L’homme sursauta et lança un regard nerveux vers la table où la bougie crachota avant de s’éteindre.
— Jordi – mon ami Jordi, qui était son serviteur – a parlé de Felip et de Martin, poursuivit-elle.
— Nous ne pouvons le déranger, intervint Jacob. Pas en pleine nuit. Il n’est pas assez remis.
— Dites-moi, Martin, demanda David en posant sa longue dague sur la table. Où se cache ce Felip ?
— À cette heure, messire ? bredouilla Martin.
— Oui, à cette heure. Vous avez été capturé, les deux autres se sont échappés. Où est allé Felip ? Vous devez le savoir.
Sa voix était calme et menaçante. Tout en parlant, il reprit sa dague, dont il examina attentivement le tranchant. Martin se ratatinait sur son siège.
— Il doit être dans la maison, dit Martin avant de parler de plus en plus vite, d’une voix qui tendait vers l’aigu. Mais il ne faut pas qu’il sache que je vous l’ai dit. Il y a une maison quelque part au nord, Felip a expliqué que c’est là qu’on irait en cas de problème. Là, nous ne craindrions rien. C’est là qu’il a dû aller.
— Comment vous y seriez-vous rendus ? demanda David en le regardant droit dans les yeux.
— À cheval. C’est à quelques milles de la ville. On a laissé les chevaux avec un serviteur à la limite du Partit.
— Où cela ? insista David avec froideur.
— Sur la route de Vernet.
— Felip a-t-il été blessé ?
— Je l’ignore, fit Martin. C’est possible. Nous étions tous dans le noir, difficile de dire ce qui s’est passé. Quand on a rallumé la bougie, il y avait du sang par terre. Comme ce n’était pas le mien, je pense que c’était le sien.
— Parfait. Cela l’aura ralenti. C’est maintenant mon tour de sortir en pleine nuit, dit David en glissant la dague dans sa botte. Je vous souhaite une bonne nuit… et une conversation très enrichissante.
La porte du cabinet s’ouvrit et se referma. Ses bottes claquèrent sur le dallage du couloir. Quand il ouvrit la porte d’entrée, les cloches sonnaient les laudes. Les deux tiers de la nuit s’étaient écoulés.
David prit sa mule, monta en selle et s’engagea sur la route du nord. Il partit à toute allure, mais il ralentit en approchant de la route de Vernet. D’abord, il n’avait aucun désir de prévenir sa proie, qui montait certainement une bête plus rapide que la sienne. Ensuite, il ne savait exactement que faire. Sous sa cape de voyageur, il portait une épée en plus de sa dague et, bien qu’assez furieux pour s’en servir, il n’était pas assez fou pour mettre sa vie en danger la nuit même de ses noces.

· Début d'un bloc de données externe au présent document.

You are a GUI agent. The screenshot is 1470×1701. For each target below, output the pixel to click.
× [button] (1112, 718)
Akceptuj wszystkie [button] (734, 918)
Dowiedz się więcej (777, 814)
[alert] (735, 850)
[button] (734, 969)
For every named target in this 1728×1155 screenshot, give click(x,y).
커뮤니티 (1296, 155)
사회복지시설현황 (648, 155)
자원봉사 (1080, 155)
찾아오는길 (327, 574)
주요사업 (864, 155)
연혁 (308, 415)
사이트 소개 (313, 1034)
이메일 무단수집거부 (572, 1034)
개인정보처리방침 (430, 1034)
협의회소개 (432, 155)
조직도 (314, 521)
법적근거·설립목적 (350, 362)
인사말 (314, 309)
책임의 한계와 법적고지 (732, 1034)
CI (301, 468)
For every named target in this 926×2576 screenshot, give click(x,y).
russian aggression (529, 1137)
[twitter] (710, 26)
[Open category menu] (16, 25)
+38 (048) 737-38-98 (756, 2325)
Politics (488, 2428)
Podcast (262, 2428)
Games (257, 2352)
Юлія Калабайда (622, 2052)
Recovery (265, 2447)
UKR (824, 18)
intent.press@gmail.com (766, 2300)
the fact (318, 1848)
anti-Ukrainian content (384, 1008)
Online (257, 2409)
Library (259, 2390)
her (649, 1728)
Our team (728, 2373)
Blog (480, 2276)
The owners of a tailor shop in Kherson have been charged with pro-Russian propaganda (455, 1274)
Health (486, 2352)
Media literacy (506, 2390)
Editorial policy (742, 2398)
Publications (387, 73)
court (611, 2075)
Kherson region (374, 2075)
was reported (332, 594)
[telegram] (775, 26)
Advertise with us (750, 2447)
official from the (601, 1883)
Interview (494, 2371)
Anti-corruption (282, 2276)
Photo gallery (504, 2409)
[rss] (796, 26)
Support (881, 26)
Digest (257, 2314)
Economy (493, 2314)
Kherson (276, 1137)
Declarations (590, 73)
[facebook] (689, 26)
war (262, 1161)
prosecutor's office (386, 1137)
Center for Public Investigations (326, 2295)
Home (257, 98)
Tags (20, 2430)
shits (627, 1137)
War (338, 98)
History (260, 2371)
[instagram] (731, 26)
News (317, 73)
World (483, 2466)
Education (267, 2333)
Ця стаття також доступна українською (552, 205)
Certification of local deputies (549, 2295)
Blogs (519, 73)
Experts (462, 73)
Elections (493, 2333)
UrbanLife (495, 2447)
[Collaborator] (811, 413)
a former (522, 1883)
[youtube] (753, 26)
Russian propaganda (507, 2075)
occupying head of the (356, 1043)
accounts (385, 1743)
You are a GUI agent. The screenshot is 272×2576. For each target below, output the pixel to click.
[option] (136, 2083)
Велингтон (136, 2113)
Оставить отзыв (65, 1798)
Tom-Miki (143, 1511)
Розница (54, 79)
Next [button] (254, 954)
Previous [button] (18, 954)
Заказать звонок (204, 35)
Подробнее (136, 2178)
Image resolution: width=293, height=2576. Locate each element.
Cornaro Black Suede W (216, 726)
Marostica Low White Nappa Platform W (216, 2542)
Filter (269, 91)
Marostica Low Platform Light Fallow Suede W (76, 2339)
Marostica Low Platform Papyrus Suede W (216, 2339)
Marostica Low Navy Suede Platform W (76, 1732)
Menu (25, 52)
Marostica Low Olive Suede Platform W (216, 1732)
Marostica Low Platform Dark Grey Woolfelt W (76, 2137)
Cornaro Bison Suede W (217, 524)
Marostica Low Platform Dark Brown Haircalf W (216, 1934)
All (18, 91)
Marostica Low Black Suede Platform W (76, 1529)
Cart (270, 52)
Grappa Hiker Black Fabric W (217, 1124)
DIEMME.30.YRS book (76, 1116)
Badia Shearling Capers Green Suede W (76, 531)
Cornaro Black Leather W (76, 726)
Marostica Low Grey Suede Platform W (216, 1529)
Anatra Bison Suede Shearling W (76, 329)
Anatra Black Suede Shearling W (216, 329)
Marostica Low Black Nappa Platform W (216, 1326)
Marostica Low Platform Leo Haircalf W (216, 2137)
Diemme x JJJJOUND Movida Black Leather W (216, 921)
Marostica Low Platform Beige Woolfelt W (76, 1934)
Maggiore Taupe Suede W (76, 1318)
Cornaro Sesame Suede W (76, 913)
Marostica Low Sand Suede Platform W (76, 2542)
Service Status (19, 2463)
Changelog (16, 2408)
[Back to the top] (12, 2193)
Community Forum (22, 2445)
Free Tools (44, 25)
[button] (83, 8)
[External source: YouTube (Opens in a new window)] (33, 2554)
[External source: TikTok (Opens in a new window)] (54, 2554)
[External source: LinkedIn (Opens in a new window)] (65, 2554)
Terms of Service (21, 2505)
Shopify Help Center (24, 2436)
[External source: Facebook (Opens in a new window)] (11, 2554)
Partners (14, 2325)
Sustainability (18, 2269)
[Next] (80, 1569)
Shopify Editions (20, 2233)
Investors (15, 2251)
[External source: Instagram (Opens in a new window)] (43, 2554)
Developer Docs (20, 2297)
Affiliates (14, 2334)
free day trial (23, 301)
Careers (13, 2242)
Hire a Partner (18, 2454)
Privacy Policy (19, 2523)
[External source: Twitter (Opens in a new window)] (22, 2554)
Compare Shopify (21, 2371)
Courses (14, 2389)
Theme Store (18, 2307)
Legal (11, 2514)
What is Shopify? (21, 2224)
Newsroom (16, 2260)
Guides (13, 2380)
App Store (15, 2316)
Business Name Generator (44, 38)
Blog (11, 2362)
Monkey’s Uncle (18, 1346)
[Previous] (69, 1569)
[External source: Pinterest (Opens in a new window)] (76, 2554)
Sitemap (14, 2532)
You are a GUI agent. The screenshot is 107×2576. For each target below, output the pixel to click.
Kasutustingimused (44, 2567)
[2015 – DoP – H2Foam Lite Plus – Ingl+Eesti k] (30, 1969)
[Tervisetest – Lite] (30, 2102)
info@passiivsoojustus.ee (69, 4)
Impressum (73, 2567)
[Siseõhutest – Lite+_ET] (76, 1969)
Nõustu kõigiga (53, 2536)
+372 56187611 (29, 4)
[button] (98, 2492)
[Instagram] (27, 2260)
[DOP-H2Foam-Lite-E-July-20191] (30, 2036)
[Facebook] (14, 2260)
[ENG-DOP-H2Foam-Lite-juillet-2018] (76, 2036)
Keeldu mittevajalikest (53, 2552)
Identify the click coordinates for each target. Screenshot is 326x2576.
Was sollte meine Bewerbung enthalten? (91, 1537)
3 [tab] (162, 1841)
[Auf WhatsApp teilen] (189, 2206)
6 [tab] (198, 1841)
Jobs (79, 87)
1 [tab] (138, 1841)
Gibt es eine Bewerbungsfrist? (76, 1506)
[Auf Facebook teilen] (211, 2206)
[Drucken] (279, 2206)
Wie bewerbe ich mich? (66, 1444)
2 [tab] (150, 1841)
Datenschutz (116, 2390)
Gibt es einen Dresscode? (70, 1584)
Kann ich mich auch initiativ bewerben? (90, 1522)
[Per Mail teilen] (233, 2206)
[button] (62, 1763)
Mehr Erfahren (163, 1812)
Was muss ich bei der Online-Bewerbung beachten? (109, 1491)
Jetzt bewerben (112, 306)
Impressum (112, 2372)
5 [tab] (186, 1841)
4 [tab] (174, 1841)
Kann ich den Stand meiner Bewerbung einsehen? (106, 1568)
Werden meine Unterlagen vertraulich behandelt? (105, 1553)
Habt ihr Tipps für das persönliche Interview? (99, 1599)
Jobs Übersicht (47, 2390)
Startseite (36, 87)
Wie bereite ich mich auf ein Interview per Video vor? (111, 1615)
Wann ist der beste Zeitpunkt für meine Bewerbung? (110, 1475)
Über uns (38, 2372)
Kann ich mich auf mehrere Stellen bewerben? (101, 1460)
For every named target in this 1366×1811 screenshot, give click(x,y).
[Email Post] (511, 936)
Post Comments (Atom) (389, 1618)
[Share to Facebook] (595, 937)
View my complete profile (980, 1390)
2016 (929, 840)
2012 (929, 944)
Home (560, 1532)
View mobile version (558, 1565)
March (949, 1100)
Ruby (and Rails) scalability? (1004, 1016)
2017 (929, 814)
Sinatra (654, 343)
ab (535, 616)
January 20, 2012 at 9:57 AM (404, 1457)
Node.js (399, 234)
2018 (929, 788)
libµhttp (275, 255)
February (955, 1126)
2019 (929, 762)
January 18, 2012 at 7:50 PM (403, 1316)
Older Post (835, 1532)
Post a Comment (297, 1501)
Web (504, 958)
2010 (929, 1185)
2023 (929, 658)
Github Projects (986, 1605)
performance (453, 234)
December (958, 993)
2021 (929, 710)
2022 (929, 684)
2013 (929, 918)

La route était déserte aux abords de la Têt, au nord de la ville. Et puis, devant lui, sur le pont, David aperçut trois silhouettes à cheval dans la pâleur de la lune. L’homme sans nom, Felip, ce méprisable individu, et le serviteur. Trois contre un. Il ralentit sa mule pour qu’elle aille au pas, mit discrètement pied à terre et la laissa au bord de la route, dans l’ombre. Il avança en prenant soin de ne pas être éclairé par la lune.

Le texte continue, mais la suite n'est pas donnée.